- Excerpt:
The Dock Brief (27 Jan 1960)

More English drama, this time the famous play by John Mortimer, which really kicked off his theatrical career.

It's a wonderful piece of writing and a splendid showcase for two actors.

There was no need for the ABC to make this, the BBC version would have sufficed. But that was the way back then.

Premise

The barrister Morgenall is given a brief to defend a bird seed seller, Fowle, accused of murdering his wife. 

Morgenall has never defended anyone before.

Cast

  • Reg Lye as Fowle
  • Moray Powell as Morgenhall

Original radio play

The play was originally devised for radio. 

Mortimer was a novelist and barrister and got the idea for the play from the real-life practice of the Dock Brief, where criminals could pick a barrister to defend them. 

Mortimer wrote in his memoirs Clinging to the Wreckage that "I wanted to say something about the lawyer's almost pathetic dependence on the criminal classes, without whom he would be unemployed, and I wanted to find a criminal who would be sorrier for his luckless advocate than he was for himself."

- Entries shown:
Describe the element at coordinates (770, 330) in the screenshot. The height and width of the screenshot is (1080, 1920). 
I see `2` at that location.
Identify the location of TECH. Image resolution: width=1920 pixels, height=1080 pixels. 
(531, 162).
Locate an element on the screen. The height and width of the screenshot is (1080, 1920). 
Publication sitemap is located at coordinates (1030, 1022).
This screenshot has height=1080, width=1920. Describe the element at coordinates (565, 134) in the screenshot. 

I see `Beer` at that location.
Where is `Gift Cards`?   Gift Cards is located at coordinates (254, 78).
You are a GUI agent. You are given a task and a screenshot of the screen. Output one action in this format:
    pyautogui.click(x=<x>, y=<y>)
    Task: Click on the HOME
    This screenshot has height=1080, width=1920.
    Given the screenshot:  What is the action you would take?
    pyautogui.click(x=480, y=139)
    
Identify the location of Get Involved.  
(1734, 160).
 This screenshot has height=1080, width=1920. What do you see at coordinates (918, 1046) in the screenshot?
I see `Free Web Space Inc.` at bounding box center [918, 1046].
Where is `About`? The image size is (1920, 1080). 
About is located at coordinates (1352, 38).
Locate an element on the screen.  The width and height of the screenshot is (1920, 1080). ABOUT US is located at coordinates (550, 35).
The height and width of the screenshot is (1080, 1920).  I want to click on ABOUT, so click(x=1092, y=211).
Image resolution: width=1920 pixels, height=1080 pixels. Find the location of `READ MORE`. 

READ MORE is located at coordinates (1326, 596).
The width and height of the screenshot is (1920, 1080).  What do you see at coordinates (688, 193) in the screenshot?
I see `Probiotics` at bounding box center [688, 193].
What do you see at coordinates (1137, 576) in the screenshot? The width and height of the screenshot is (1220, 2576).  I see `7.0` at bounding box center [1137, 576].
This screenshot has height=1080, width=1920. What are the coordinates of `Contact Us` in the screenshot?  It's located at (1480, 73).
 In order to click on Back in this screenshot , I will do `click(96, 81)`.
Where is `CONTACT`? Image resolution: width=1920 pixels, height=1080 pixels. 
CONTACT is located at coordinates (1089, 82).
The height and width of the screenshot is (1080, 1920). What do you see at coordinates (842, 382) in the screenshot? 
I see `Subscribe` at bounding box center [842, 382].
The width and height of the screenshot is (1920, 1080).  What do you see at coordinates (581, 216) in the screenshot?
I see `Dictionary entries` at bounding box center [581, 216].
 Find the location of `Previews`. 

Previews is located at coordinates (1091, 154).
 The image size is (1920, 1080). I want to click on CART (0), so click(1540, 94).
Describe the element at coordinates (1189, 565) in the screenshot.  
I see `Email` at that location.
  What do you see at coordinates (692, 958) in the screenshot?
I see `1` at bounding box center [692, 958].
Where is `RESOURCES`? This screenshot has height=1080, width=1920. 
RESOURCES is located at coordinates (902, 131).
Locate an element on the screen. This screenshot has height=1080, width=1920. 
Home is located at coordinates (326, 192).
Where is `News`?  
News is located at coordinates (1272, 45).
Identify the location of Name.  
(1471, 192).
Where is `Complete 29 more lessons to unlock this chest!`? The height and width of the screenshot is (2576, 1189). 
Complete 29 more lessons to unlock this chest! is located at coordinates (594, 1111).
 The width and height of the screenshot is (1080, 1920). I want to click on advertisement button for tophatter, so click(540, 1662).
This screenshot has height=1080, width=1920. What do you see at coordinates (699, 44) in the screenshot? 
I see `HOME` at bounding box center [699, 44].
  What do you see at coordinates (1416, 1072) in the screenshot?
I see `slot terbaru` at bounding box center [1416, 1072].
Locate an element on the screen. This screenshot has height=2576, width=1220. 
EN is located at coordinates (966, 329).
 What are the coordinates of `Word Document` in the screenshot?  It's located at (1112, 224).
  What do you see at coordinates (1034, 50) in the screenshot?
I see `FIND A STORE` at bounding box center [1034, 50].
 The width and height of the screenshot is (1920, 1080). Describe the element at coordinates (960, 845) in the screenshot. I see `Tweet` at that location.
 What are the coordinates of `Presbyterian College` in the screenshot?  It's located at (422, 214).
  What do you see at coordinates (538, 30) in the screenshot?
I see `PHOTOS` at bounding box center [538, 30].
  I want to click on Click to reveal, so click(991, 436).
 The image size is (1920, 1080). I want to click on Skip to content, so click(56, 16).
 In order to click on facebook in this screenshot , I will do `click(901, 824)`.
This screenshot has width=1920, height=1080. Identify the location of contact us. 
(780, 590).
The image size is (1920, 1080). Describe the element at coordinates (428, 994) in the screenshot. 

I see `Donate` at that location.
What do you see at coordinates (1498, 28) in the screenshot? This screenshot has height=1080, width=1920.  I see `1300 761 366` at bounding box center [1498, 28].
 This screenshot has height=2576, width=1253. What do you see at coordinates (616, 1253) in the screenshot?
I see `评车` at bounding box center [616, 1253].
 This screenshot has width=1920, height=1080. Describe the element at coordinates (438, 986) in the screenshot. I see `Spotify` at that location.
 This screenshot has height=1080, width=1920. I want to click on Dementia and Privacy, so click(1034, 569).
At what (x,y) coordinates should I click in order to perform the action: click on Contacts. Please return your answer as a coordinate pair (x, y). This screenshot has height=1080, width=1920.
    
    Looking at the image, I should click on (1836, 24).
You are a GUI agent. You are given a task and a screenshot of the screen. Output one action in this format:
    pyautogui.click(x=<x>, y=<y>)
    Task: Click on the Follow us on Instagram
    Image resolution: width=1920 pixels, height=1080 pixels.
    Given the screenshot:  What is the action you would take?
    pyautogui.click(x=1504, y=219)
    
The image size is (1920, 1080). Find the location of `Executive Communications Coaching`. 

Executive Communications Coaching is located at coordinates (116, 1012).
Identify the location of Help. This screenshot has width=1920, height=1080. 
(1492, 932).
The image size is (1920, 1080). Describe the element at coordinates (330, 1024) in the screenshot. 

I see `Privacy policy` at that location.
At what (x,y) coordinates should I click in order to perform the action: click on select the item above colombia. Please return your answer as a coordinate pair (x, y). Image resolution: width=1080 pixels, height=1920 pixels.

- Your tasks:
(A) According to the page on The Dock Brief, what real-life practice gave Mortimer the idea for the play?
(B) List every section heading that appears below the title line in the page on The Dock Brief.
The items have no connection to the page on The Dock Brief.

- Outputs in order:
(A) The Dock Brief, a practice in which criminals could pick a barrister to defend them.

(B) Premise; Cast; Original radio play